I know it’s ridiculous to fault a critic for enjoying music for self-centered reasons (clearly Sylvester feels like he’s in the same boat as the members of AC), but based on this description of the album, why would anyone who’s not in their thirties, doesn’t have kids, and didn’t have a well-adjusted childhood want to listen to the album? As the entire discussion surrounding Hipster Runoff’s post and its satire of people using Animal Collective as a cultural signifier attests to, music is not listened to in a bubble. Context matters. Narrative (as in “This is why/how we made this album”) matters.

To give a concrete example, back when I first listened to Animal Collective’s Feels, I couldn’t stand it. The lyrics drove me insane because they sounded like the inane and solipsistic ramblings of someone who just got into a new relationship. References to “making funny faces in the bathroom mirror” and needy codas like “Would you like to see me often?/Though you don’t need to see me often/Though I’d like to see you often/I don’t need to see you often” irritated me to no end. It wasn’t until I looked up the lyrics online and saw how dark and strange some of them where that I could begin to appreciate the album. For me, songs without some negativity or pain can never truly resonate because they ring false to my experience. If I were recommend an album using Sylvester’s above description of MPP, I wouldn’t go near it with a ten foot pole.

-Mark Richardson, who wrote the Pitchfork review of MPP and gave it a 9.5, is apparently a great fucking guy. How do we know this? Well, he was in a car full of Pitchfork critics and a song came on and he asked the name of the song. Mark Richardson is truly a model of humility if he was willing to risk the abject humiliation that could have come from revealing his musical ignorance to a car full of music critics. What this anecdote says about the vanity of certain music critics is kind of scary and the fact that Sylvester uses it to illustrate what a decent guy Richardson is makes me think he’s a few more notches above down to earth than he’d ever like to admit.

-Sylvester’s critique of HRO is ultimately a pretty important one, I think. As much as the site is a satire of trends in music, fashion, and culture changing daily and weekly, seemingly totally oblivious to any actual market or scene or demographic, it’s also a real reflection of an immense cynicism about the power of culture or art to do anything. All those first level “alts” are pictured on the site looking naive and enthusiastic about music and life so that people older and more cynical than them can laugh at how much those kids are going to be disappointed by everything.

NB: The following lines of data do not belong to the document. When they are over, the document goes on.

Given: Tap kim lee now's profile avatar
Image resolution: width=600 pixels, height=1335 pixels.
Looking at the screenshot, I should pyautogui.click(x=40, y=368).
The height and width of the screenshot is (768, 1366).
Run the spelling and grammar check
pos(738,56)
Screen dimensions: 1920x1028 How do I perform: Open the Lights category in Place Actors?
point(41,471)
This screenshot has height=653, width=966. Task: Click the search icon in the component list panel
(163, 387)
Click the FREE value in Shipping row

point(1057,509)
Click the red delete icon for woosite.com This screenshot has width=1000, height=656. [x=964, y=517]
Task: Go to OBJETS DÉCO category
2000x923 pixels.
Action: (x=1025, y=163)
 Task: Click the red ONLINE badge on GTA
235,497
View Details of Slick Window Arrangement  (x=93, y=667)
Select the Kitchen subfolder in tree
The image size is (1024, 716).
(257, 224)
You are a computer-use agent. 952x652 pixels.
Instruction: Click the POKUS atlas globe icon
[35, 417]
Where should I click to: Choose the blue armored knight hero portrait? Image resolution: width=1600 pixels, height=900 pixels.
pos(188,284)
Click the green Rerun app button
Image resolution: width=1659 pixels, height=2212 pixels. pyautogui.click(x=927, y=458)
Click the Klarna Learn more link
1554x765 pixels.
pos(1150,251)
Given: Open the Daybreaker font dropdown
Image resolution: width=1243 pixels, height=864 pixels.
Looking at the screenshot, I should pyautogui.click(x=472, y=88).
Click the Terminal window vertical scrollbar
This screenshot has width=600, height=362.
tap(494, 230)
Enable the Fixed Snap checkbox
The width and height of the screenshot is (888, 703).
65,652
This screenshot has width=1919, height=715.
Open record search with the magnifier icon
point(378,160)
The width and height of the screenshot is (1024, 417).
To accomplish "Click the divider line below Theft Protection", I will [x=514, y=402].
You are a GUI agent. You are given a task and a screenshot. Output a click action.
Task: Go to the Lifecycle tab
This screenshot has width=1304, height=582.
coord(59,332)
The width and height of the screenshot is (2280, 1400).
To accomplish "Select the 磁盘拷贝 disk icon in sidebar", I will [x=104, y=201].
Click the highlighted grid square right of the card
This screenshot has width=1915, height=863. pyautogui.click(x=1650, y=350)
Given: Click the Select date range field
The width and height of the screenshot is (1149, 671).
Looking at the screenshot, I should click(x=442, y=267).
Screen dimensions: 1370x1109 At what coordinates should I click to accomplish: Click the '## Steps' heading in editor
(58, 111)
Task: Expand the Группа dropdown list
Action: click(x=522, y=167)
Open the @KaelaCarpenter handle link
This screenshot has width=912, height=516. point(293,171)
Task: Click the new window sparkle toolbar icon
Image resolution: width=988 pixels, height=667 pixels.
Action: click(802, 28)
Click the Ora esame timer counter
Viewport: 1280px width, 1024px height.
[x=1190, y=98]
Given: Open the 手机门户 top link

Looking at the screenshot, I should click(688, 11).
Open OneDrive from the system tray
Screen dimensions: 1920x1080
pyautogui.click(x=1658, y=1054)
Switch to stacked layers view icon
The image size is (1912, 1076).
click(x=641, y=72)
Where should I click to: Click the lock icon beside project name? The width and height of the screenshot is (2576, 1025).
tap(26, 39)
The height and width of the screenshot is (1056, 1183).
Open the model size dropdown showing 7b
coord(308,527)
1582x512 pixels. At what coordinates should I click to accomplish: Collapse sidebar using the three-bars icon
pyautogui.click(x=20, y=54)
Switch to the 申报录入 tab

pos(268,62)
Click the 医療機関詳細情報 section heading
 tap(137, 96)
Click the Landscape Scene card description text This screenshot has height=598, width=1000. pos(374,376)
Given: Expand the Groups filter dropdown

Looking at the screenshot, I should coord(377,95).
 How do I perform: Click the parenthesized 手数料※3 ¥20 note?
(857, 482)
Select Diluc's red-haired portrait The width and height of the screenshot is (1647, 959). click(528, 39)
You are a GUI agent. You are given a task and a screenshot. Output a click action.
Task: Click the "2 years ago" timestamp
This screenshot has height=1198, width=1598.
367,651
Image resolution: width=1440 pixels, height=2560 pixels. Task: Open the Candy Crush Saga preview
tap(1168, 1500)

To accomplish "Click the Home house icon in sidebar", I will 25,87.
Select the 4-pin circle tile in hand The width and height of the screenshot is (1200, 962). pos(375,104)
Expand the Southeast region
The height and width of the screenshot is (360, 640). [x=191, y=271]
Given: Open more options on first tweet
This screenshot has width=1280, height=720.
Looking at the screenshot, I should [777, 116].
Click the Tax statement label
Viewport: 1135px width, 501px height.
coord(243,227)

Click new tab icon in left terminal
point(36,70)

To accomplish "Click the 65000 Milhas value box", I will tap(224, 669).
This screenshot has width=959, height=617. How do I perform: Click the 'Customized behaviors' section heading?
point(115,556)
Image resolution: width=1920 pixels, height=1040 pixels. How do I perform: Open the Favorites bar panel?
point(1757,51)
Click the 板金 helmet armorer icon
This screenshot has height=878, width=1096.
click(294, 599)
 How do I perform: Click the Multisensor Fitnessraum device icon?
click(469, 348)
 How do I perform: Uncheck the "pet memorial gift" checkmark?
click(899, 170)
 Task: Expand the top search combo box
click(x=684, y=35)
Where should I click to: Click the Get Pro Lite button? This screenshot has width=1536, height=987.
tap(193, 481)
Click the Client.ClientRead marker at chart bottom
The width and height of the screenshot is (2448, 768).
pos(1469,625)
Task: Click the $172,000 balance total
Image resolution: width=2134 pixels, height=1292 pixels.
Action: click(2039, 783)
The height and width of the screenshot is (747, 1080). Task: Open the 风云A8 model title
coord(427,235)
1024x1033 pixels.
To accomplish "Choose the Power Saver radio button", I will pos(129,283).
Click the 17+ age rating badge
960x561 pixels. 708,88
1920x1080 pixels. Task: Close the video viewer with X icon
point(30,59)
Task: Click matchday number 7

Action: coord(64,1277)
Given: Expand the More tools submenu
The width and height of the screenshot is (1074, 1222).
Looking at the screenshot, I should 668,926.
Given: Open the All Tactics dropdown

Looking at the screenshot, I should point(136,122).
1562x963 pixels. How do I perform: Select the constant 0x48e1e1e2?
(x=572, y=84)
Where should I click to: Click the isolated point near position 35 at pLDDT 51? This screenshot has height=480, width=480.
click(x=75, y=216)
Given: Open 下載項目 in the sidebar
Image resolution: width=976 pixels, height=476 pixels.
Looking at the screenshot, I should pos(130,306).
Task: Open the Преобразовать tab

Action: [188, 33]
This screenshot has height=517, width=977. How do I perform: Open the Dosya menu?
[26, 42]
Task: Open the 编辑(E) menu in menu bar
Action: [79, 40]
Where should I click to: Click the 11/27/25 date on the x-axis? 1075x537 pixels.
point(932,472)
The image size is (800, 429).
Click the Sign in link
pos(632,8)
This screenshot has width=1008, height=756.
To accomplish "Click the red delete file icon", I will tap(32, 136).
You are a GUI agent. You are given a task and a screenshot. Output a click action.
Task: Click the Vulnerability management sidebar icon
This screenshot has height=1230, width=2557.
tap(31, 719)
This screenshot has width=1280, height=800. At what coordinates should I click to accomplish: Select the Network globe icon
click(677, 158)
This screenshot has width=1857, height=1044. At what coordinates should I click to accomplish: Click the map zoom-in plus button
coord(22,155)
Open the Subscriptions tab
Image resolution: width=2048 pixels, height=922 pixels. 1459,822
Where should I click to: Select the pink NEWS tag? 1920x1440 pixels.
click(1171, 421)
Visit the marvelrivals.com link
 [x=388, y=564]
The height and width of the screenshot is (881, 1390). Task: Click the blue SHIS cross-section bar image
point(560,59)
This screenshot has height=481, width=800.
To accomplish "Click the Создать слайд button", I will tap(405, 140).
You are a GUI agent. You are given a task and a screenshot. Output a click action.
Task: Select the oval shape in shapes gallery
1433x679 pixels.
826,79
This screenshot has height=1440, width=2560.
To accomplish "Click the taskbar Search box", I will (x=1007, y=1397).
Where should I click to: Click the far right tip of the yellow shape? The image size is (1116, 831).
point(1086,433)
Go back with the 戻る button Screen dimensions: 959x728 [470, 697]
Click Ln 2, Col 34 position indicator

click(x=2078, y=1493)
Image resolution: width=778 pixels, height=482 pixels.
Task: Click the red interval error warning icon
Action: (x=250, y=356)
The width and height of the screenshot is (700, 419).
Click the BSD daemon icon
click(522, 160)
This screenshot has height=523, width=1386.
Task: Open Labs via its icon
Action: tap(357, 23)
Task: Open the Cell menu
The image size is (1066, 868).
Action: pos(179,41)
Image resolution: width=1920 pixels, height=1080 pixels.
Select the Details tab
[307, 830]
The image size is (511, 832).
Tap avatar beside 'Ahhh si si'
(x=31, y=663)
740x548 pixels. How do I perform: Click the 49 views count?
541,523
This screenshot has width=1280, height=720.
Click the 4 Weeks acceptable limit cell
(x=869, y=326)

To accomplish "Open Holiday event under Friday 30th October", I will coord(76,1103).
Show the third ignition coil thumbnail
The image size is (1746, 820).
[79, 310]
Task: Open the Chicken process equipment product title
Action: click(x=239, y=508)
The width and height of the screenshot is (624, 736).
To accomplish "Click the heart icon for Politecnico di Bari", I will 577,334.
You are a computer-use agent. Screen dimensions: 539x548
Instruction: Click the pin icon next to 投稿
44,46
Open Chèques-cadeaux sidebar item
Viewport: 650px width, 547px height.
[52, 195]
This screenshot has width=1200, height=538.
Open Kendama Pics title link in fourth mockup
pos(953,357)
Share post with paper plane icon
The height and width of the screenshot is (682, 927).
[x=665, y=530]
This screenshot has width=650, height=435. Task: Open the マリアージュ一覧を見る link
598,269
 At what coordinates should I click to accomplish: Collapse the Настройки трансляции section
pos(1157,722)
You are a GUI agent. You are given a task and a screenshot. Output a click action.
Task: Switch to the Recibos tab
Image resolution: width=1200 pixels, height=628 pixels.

The endless running joke of the site is the belief of all these fresh faced kids that everything is going to fall in place for them, that once when they leave high school or college, they’ll move to a big city, find a great music/art scene, land a creative and fulfilling job, and live happily ever after.

I can’t lie and say I haven’t laughed at that joke, but it’s a cruel one. If the world is as truly as empty and sad as HRO seems to think it is, the least we deserve is our illusions.